> **WORK TO COMPLETE**: Lay out the items from the line containing "pixels, height=1400 pixels." through the end of the items as a two-column CSV with the columns "query" and "response", one row per item, placing its text and its answer each in a single quoted field with line breaks replaced by spaces. Omit the pictures.

> **Collected data**:
_____

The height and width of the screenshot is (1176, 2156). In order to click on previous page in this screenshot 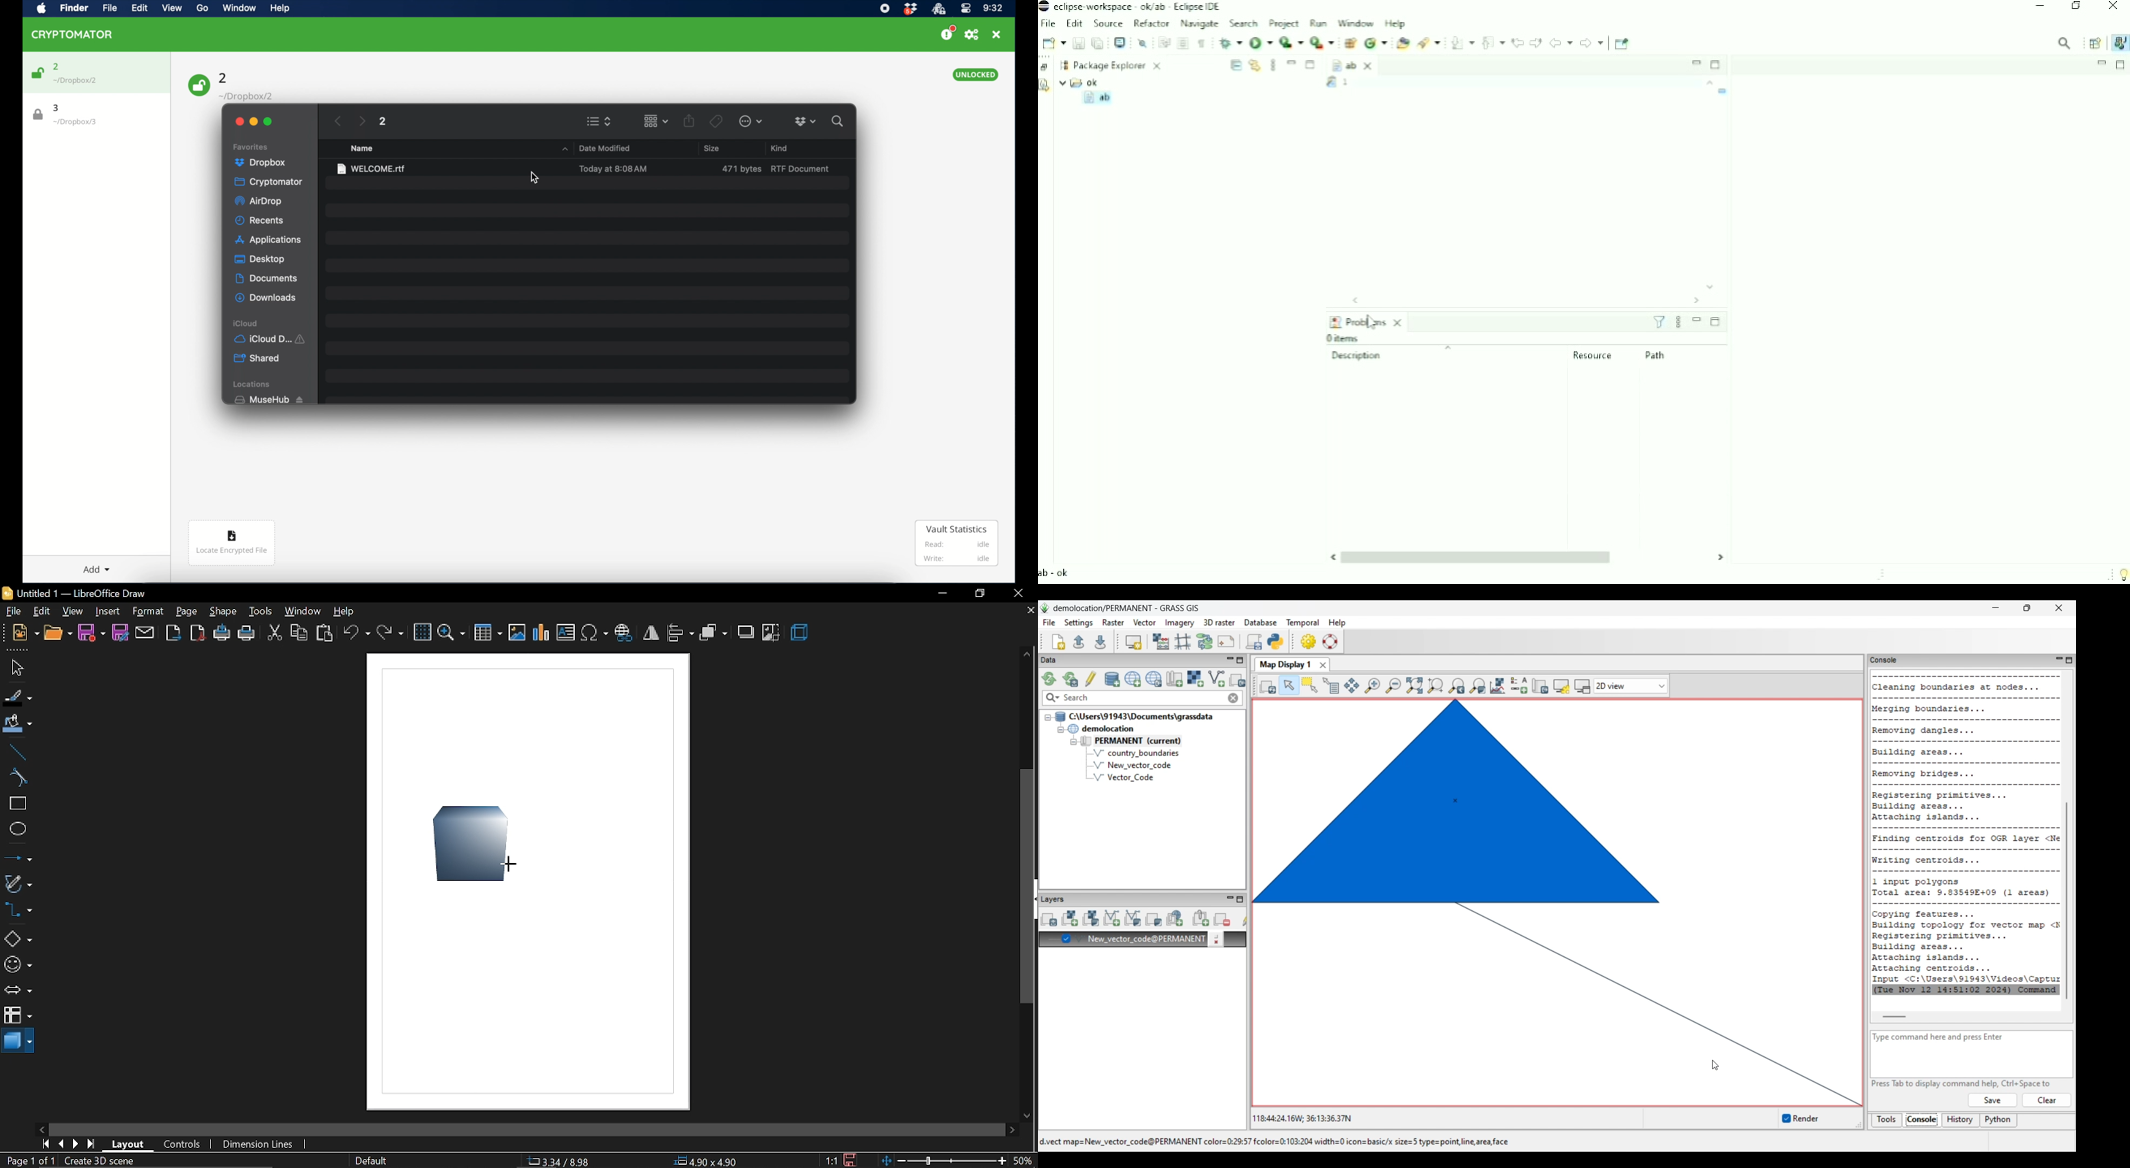, I will do `click(58, 1144)`.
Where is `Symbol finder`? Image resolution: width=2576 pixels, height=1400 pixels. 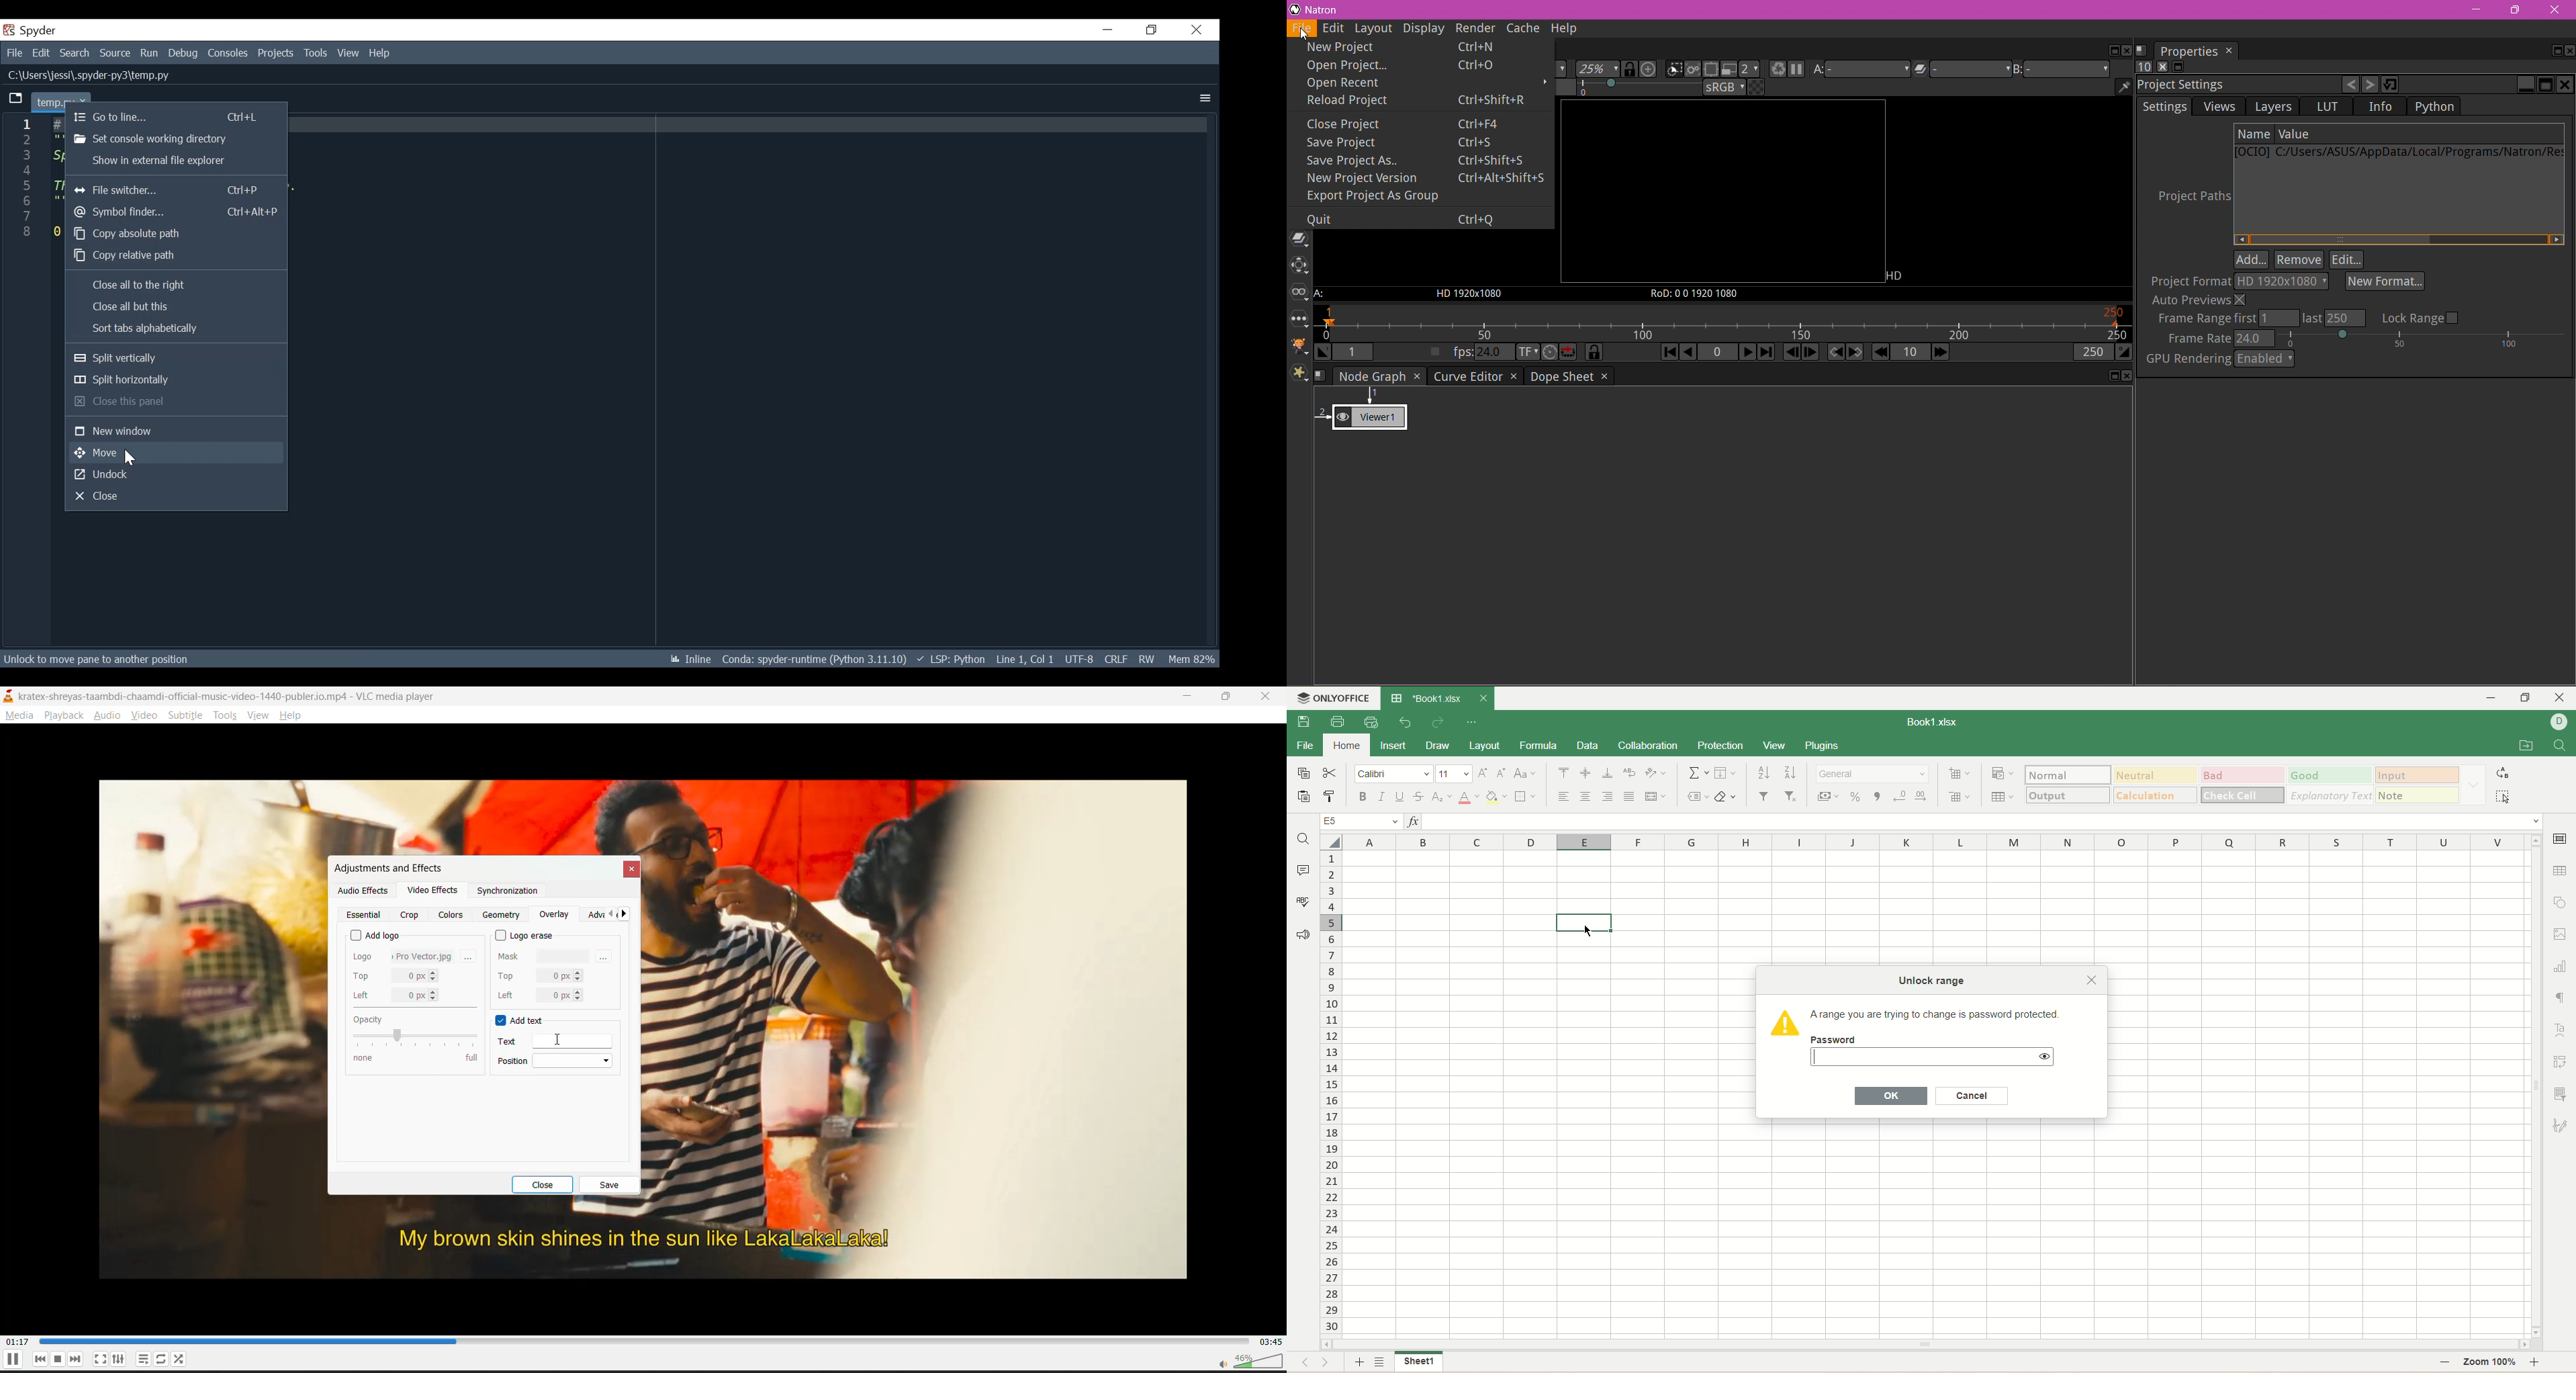
Symbol finder is located at coordinates (175, 212).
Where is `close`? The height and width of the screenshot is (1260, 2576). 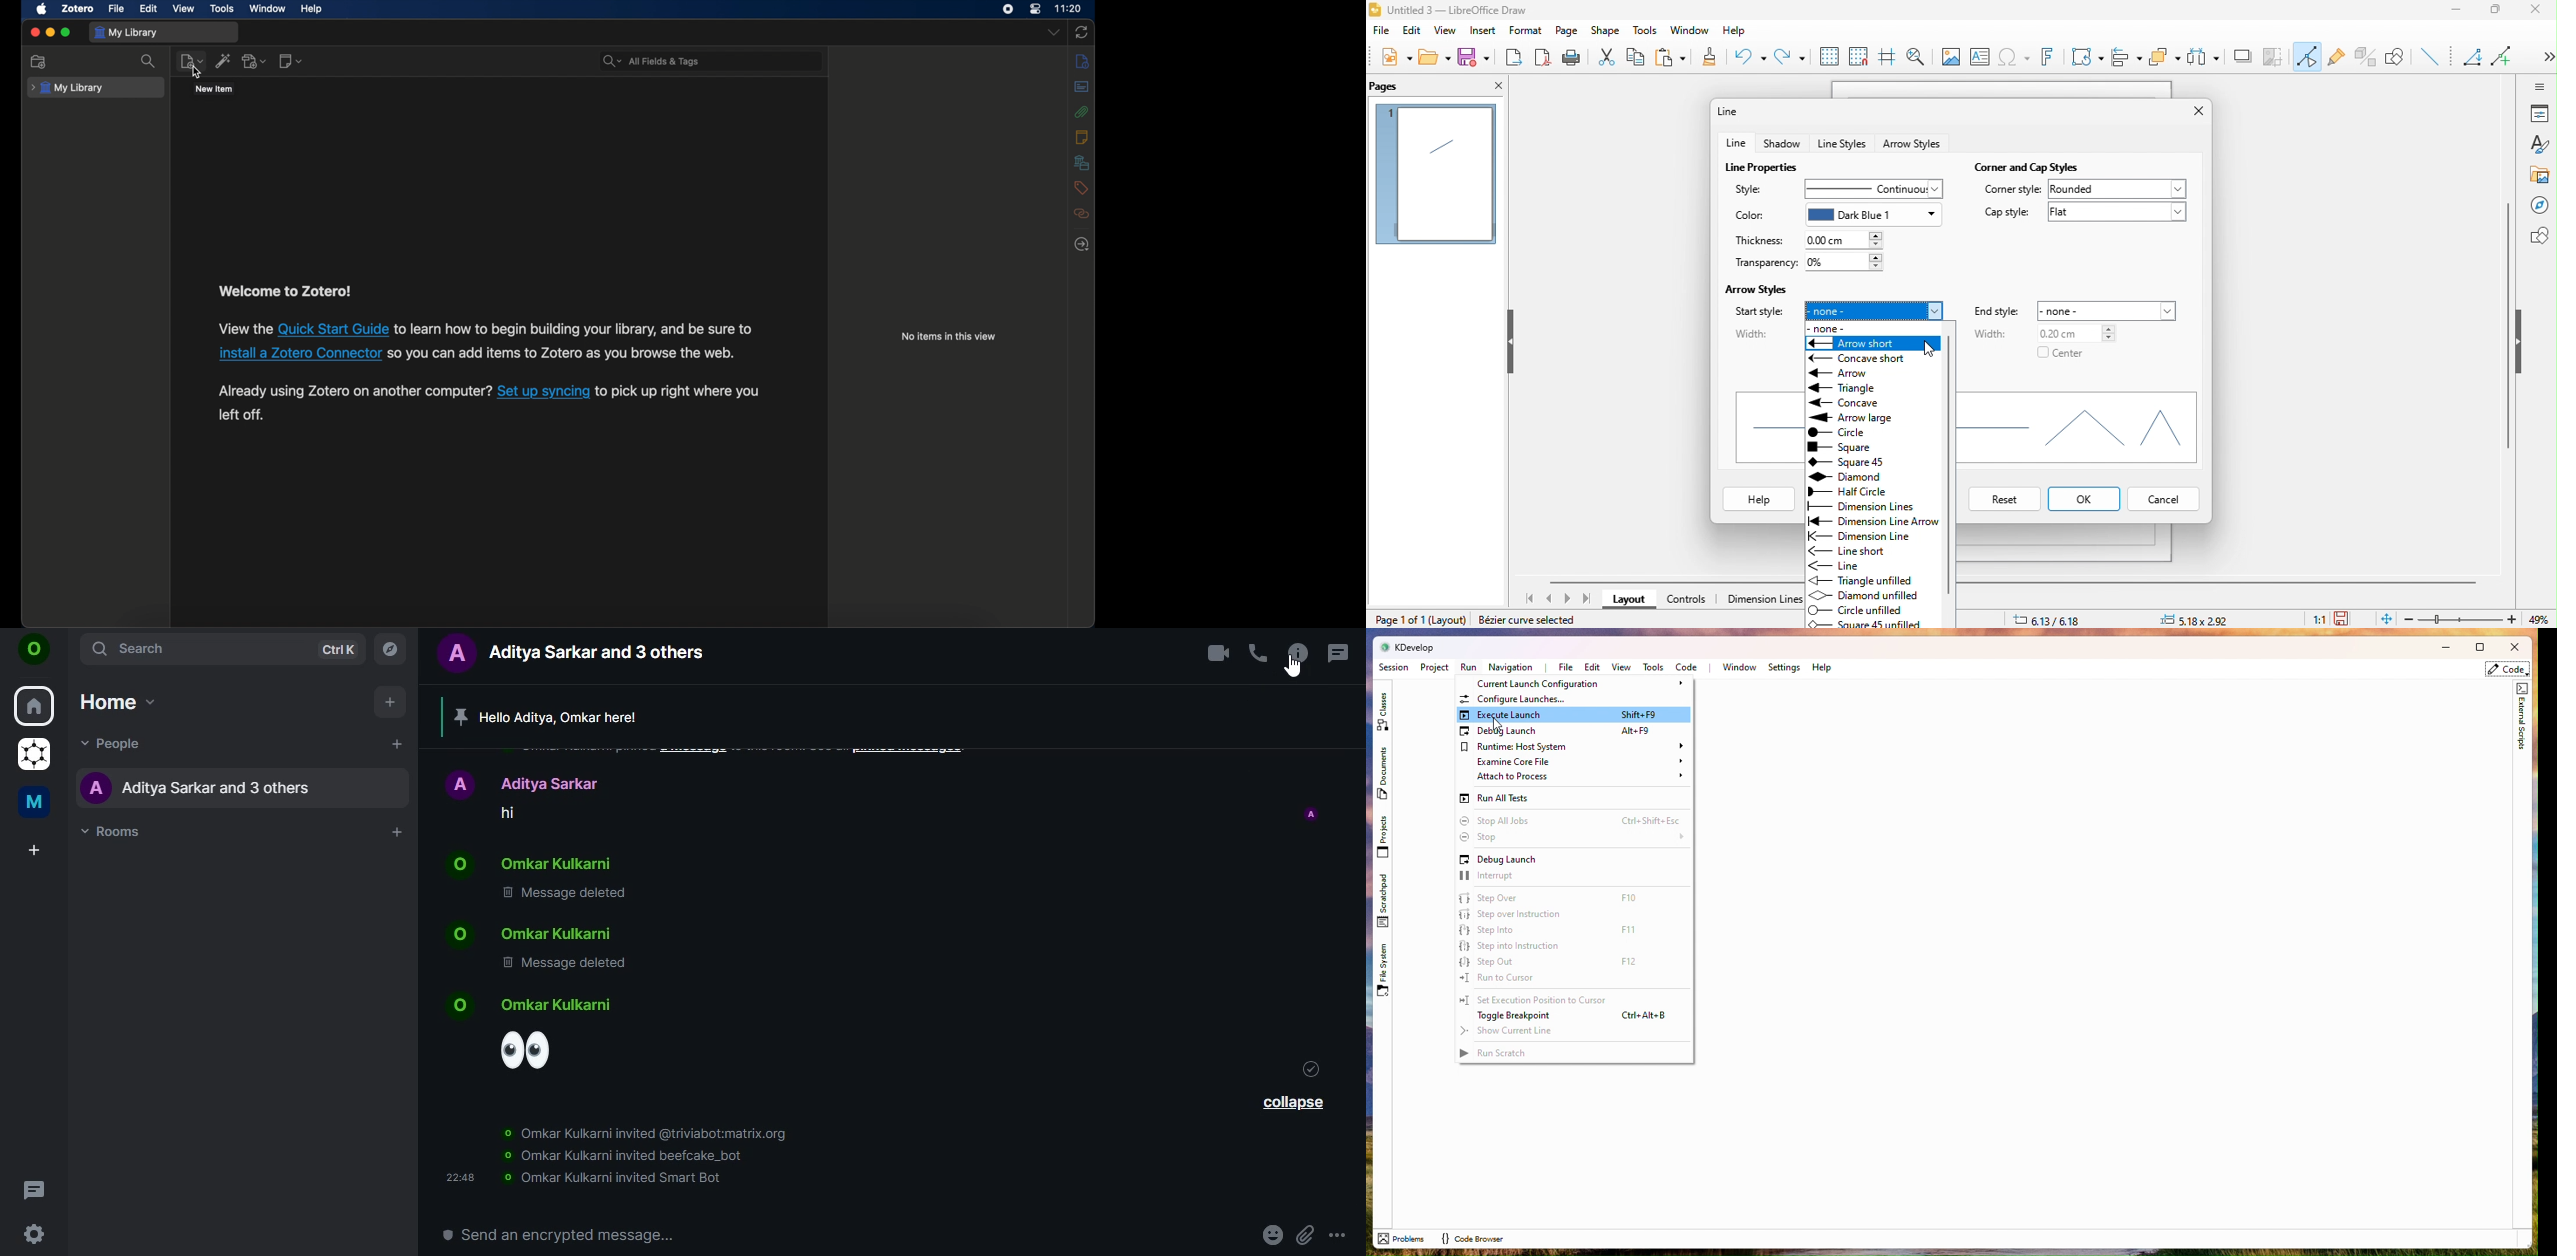
close is located at coordinates (34, 32).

_____

> **RESULT FOR THIS EXERCISE**:
query,response
"Where is `Symbol finder`? Image resolution: width=2576 pixels, height=1400 pixels.","Symbol finder is located at coordinates (175, 212)."
"Where is `close`? The height and width of the screenshot is (1260, 2576).","close is located at coordinates (34, 32)."